Question

Is it possible to design forward and reverse primer for micro rna to isolate from genome?

Answer 1

HOLA mate !!

This is an excerpt of this excellent explanation by Sam, 2011.

The name of a miRNA contains some human-readable information. If you stop reading this post halfway, you’ll likely think this is a good thing. Which of course it is, as long as we recognise the limitations. Hold on to the end and hopefully you’ll see that names can create some issues.

Take for example, hsa-mir-20b. The “hsa” tells us it is a human miRNA. The “20″ tells us that was discovered early — it’s only the 20th family that was named. “20b” tells us that it is related to another miRNA that we can guess is probably called hsa-mir-20a. We can go further — the (lack of) capitalisation of “mir” tells us we’re talking about the miRNA precursor. Or maybe the genomic locus, or maybe the primary transcript, or maybe the extended hairpin that includes the precursor. So that’s already less useful.

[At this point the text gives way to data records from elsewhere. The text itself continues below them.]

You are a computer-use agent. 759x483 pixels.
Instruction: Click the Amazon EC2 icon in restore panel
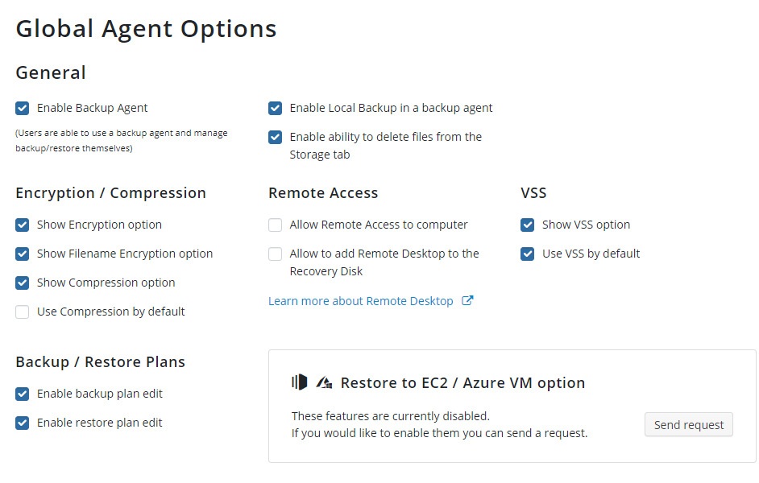(300, 382)
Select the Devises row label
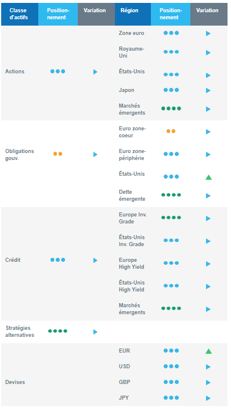The height and width of the screenshot is (409, 231). [x=15, y=382]
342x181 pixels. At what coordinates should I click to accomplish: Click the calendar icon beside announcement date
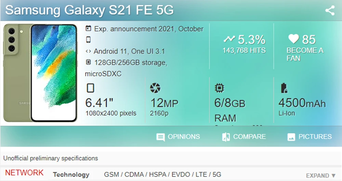point(89,29)
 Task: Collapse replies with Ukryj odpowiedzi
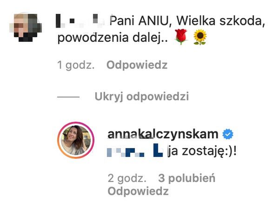142,97
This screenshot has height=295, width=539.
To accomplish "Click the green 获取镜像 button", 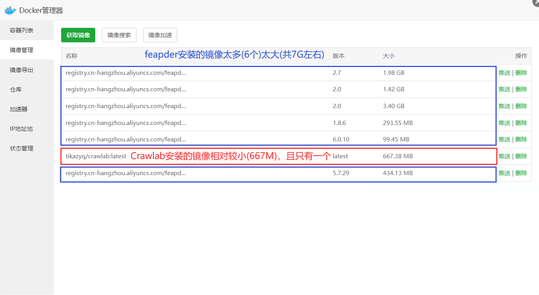I will [x=78, y=35].
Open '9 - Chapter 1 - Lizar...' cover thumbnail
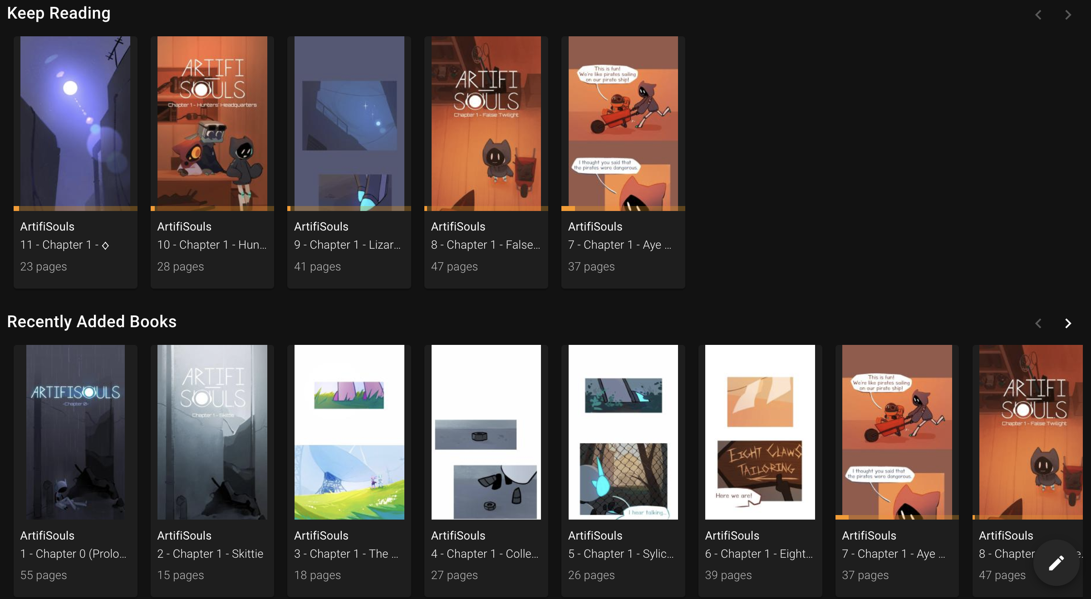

hsa-mir-20b has two mature products, named hsa-miR-20b and hsa-miR-20b* (as of this moment — as you’ll see below, this will change). “miR” tells us we’re talking about a mature sequence. In this case miR-20b arises from the 5′ arm of the mir-20b hairpin, and miR-20b* arises from the 3′ arm. The “*” tells us that miR-20b* is considered a “minor” product. That means miR-20b* is found in the cell at lower concentration than miR-20b. It is often inferred that miR-20b* is non-functional, and you’ve probably noticed that miR* sequences in general magically disappear in most pictures of miRNA biogenesis, while the dominant arm is magically incorporated into the RISC complex.